──────── Data extract

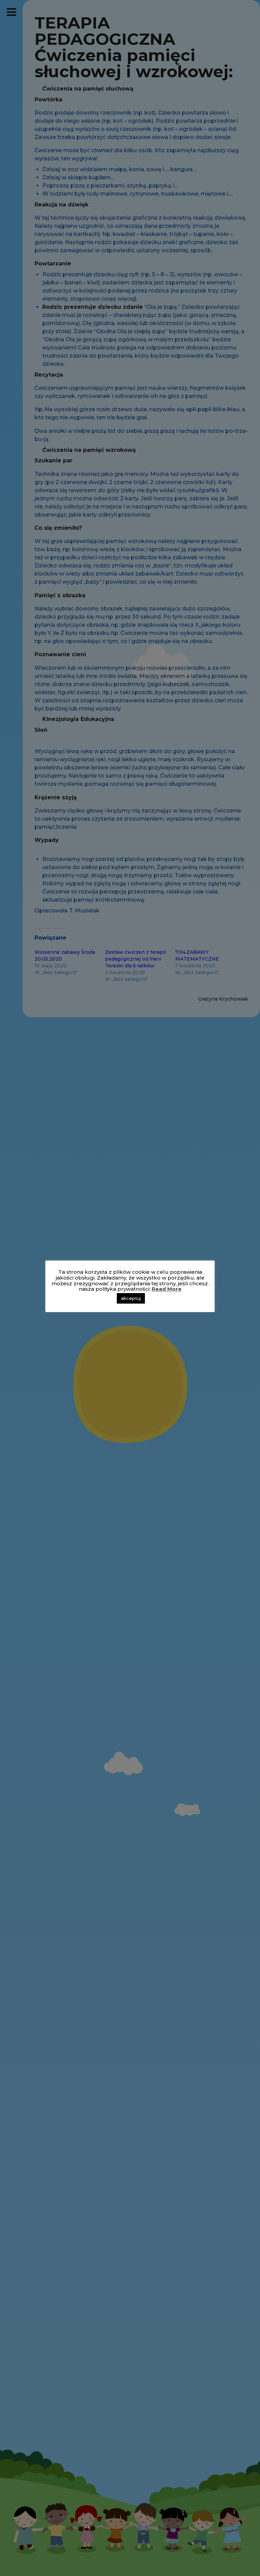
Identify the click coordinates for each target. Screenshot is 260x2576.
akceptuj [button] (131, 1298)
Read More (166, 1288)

────────────────
──────── Data extract

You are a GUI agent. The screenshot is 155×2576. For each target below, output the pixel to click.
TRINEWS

────────────────

• [Task statement]: Using the material above, transcribe exactly the lines from the line with "Identify the click" to the line with "Read More (166, 1288)"; both count, and nothing else goes in.

• [Solution for this exercise]:
Identify the click coordinates for each target. Screenshot is 260x2576.
akceptuj [button] (131, 1298)
Read More (166, 1288)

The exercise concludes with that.